A 13 anni voleva una casetta per giocare: un anno dopo guardate che cosa ha creato

Un ragazzo di tredici anni ha deciso di costruirsi una casa in miniatura. Il risultato? Ve lo sveliamo qui di seguito.

Non capita spesso che a soli 13 anni un ragazzo decida di costruirsi una casa. Non solo, il risultato è a dir poco sorprendente!

Luke Thill
Foto da @lukethill

A quell’età la maggior parte dei ragazzi si concentra sui giochi e sulla scuola. Luke Thill invece, ha deciso di compiere un grande passo, quello di realizzare la sua prima casa. Il ragazzo originario di Dubuque, nello stato dell’Iowa, oggi ha 17 anni, ma quando ne aveva 11 era diventato ossessionato da tutto ciò che riguardava le case in miniatura.

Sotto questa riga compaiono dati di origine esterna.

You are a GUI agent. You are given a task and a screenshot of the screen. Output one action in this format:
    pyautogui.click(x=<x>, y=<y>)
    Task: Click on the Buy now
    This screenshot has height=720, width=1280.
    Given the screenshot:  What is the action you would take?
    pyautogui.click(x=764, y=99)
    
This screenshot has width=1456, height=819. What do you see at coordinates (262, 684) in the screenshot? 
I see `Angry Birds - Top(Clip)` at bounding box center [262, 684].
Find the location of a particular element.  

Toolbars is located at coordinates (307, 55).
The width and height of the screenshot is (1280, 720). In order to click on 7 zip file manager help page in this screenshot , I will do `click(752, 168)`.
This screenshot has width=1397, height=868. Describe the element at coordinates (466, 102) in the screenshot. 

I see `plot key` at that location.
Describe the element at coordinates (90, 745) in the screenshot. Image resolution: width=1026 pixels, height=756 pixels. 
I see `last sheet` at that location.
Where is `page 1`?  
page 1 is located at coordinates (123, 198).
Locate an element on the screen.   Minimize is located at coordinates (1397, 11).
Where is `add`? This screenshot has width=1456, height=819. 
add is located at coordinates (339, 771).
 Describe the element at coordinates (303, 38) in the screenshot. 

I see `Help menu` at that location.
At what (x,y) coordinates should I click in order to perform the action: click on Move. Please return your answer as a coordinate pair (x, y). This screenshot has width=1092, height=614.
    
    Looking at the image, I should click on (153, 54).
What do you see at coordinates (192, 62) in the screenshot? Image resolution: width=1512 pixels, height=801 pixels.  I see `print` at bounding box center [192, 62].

Il tredicenne e la casa in miniatura

L’ossessione di Luke Thill per le case in miniatura è nata grazie a YouTube. Dopo averne parlato con i genitori, ha lavorato tutta l’estate facendo dei lavoretti saltuari, riuscendo a racimolare 1.500 dollari, che sono serviti per costruire la sua mini casa nel giardino di famiglia.

casa in miniatura
Foto da @lukethill

Il ragazzo ha così dichiarato alla rivista PEOPLE: “Sapevo che era possibile e ci ho messo anima e corpo per mettere rientrare nel budget, pianificare e realizzare le mie idee”. Thill ha anche ammesso che finanziare il progetto da solo è stata probabilmente la sfida più grande che abbia mai dovuto affrontare nella sua breve vita. Il padre lo ha aiutato con i lavori di progettazione e costruzione. La madre invece ha pensato al design degli interni. Luke ha ricevuto anche l’aiuto dalle persone della sua comunità. Molti dei materiali che ha utilizzato sono stati donati. Spesso ha barattato i suoi servizi per ottenere aiuto in alcuni aspetti della costruzione, come la pulizia del garage di un vicino in cambio di alcuni lavori elettrici.

Nonostante l’assistenza, Thill dice che “il processo non è stato né breve né facile”. Ha impiegato un anno e mezzo per completare la casa, che misura 89 metri quadrati ed è composta da una cucina con fornelli e mini-frigo funzionanti, un soggiorno con un tavolo da pranzo a scomparsa e un’area soppalcata con un letto. “Vedere tutto realizzato è stata una grande soddisfazione. Ci sono stati momenti molto impegnativi durante la costruzione, ma non ho mai voluto mollare”, ha raccontato Thill a proposito del completamento della casa in miniatura.

Nonostante la sua dedizione al progetto, Thill non ha mai pensato di trasferirsi nella casa. “La casa minuscola è sempre stata concepita come uno spazio per ospitare gli amici e per intrattenere le persone”, ha spiegato Thill, sottolineando che l’aria condizionata e il riscaldamento la rendono un luogo accogliente in qualsiasi stagione. “Ho ospitato molti amici e abbiamo guardato film, cucinato, passato del tempo insieme o giocato”.